After I had to come up with a name for the fastloader I decided to post this bog-standard routine I use in Paradroid Redux to depack waypoint and droid distribution data. The only reason it's worth of posting is that it doesn't use any other register than accumulator.

;   in: ax=ptr

stx .get+1
sta .get+2
lda #$80 ; start with end bit
sta cbits
.1 asl cbits ; 5
bne .3 ; 8
pha ;( 3)
lda $1234 ;( 7)
inc .get+1 ;(13)
bne .2 ;(16) assume not taken
inc .get+2
.2 rol ;(18) rotate end bit in
sta cbits ;(21)
pla ;(25)
.3 rol ; 10
bcc .1 ; 13 assume taken

13 cycles per bit unless new byte is needed, 25 cycles extra every 8th bit. This adds up to 16.125 per bit on average, not accounting for jsr/rts overhead.

Calling it requires loading A with a bit mask telling it when to stop.
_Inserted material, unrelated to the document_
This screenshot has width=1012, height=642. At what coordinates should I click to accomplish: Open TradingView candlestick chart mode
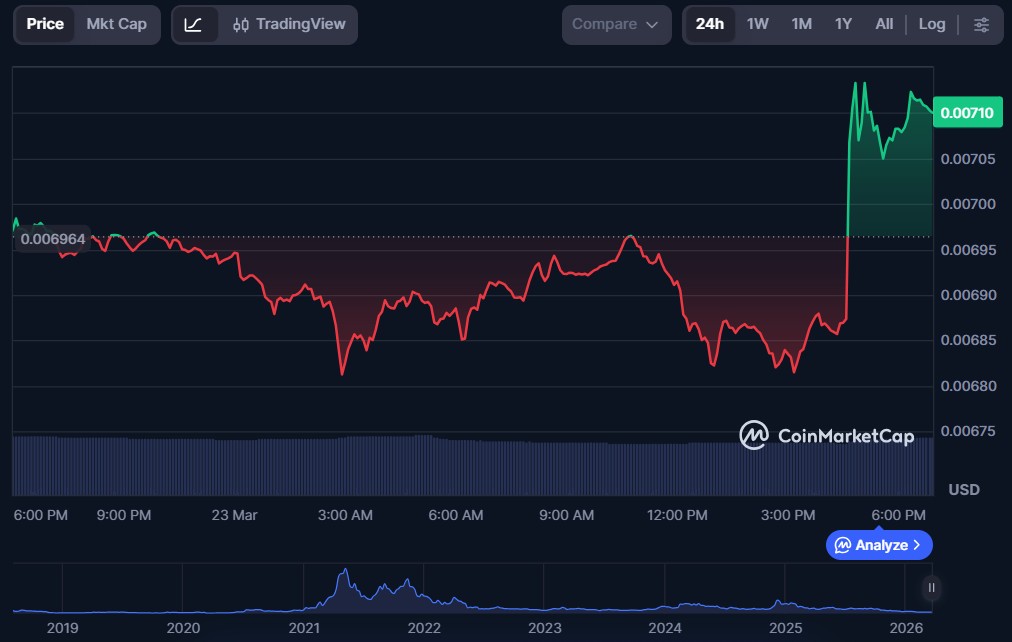point(288,24)
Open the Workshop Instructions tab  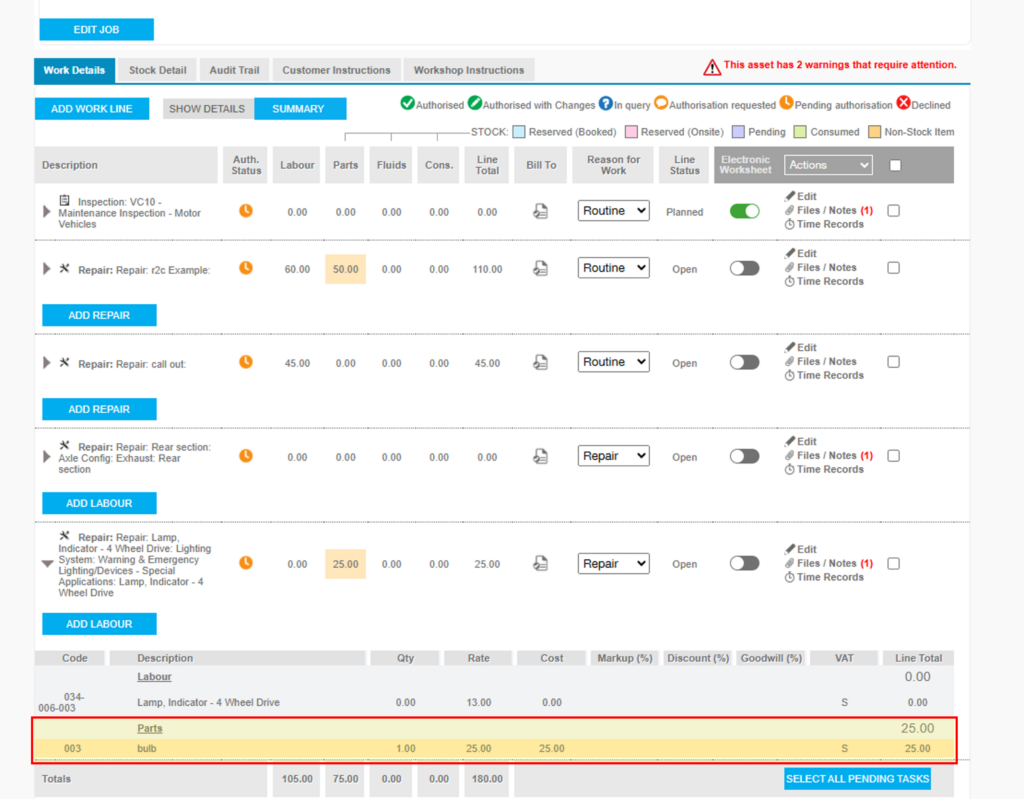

Usually this is single bit to return only input data, for example %00010000 to read four bits. However, as I need to ORA the four-bit Y coordinate with #$20, I can do it for free by doing "LDA #%00010010; JSR GetBits". The loop ends when the highest bit is rotated into the carry, so A is "0010yyyy" at that point. Even better, after I've stored the ORed value I need to multiply A by four and then add two, and this time I can use the fact that carry is always set on exit so it's just "ROL; ASL". Try to do that with a high-level language :)

Edit: oh bugger, IE6 collapses multiple line feeds into one even inside PRE tag. I hope IE7 is more intelligent.